Hamilton could only work with the information he had. In hindsight, once Rosberg had got past Verstappen, Hamilton did not slow the pace enough. Had he backed off just a little more before his second stop on lap 28, there would not have been enough of a gap to bring Rosberg in on the next lap and get out still ahead of Verstappen. Then again, he’d been warned by the team before the race that if he was backing Rosberg into being undercut, Nico would be given pitstop priority. That would of course have jumped him past Hamilton.
Vettel stayed out until lap 37, came in, had his super-softs fitted and began to fly. Well, relative to the pace Hamilton was setting, that is. Still Lewis continued frying Rosberg’s brain with his deliberately disruptive driving. The saving grace for Rosberg was he could use the DRS from Hamilton to keep himself out of Verstappen’s reach.
Vettel rejoined sixth, but only 17sec behind the leader, and lapping between 1.5-2sec faster with 18 laps to go. Now he was the threat to a Mercedes victory – and Hamilton was urged again to increase his pace, this time by Paddy Lowe. Again the request was declined. Surely Vettel was not a realistic threat to victory? If he’d found a way by Rosberg, would not Hamilton then have had the performance to stay ahead of the Ferrari?

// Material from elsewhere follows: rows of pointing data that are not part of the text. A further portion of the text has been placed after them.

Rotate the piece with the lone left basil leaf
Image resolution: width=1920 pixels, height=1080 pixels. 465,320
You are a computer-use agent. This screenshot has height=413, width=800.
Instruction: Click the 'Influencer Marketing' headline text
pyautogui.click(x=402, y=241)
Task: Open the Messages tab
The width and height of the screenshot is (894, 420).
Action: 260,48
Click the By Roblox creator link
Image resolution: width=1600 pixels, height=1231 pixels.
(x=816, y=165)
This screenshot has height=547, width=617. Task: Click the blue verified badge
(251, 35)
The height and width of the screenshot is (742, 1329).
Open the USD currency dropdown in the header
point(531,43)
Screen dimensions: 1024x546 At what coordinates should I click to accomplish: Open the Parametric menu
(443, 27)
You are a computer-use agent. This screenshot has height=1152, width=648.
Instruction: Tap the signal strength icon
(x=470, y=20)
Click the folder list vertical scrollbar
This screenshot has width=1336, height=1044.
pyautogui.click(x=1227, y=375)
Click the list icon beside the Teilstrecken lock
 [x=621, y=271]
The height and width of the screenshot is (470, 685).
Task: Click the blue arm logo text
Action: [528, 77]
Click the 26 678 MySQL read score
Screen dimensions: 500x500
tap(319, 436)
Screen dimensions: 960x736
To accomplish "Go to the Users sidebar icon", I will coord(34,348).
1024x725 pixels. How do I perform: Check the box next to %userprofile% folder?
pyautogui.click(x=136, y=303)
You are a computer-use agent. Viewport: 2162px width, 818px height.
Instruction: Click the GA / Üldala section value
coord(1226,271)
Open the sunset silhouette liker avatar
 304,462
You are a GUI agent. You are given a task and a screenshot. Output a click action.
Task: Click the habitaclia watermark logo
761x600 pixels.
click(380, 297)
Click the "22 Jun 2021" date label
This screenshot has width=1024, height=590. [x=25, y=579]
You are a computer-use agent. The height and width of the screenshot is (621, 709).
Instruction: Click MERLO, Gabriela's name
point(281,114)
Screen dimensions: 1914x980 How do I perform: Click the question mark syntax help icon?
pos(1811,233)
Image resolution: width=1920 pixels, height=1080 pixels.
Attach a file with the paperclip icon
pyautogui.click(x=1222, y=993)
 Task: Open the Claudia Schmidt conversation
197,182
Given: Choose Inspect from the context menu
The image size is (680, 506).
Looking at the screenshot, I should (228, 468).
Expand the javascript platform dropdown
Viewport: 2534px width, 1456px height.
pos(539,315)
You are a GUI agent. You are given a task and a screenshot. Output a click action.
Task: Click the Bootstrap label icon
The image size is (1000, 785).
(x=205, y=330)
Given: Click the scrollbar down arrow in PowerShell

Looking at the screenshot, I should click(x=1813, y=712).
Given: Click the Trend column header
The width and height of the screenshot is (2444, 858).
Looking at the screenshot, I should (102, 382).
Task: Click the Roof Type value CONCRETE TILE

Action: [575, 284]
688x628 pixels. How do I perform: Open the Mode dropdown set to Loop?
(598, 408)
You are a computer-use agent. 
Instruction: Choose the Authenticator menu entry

Not if his older, harder tyres were under-temperature and graining from being driven so slowly. The Merc strategy software was predicting a Vettel victory at this point.
Vettel was given a free passage by team-mate Räikkönen and picked off Ricciardo up to turn 11 with nine laps to go. Next: Verstappen, on harder tyres 16 laps older. He passed him with four laps to go at the same place, again with the help of DRS. Could he get Rosberg too? He would just fall short. “The problem when you have been passing car after car you begin to slide, so my tyres got worse. When I was behind Nico I was faster – but also due to the fact that Lewis was slowing down. I think he must’ve had a problem!” This latter point was made with a big grin. “I tried everything but they were very, very quick down the straights. I couldn’t try anything really stupid like a really late dive because Lewis was so close ahead and I’d have risked hitting Lewis trying to pass Nico. Also Max was right in my mirrors so I had to watch him too. It was intense.”
Rosberg concurred. The emotional power as the stress was released into disbelieving celebration was visible and sincere. As they got out the cars in the collecting area Hamilton went to shake his hand. Rosberg accepted it but the eyes sent Hamilton the appropriate message. Later on Keke made a rare appearance. Thirty four years after his own title celebration in Las Vegas, now it was Nico Rosberg, world champion. Hamilton cancelled his media briefing and headed off into the night.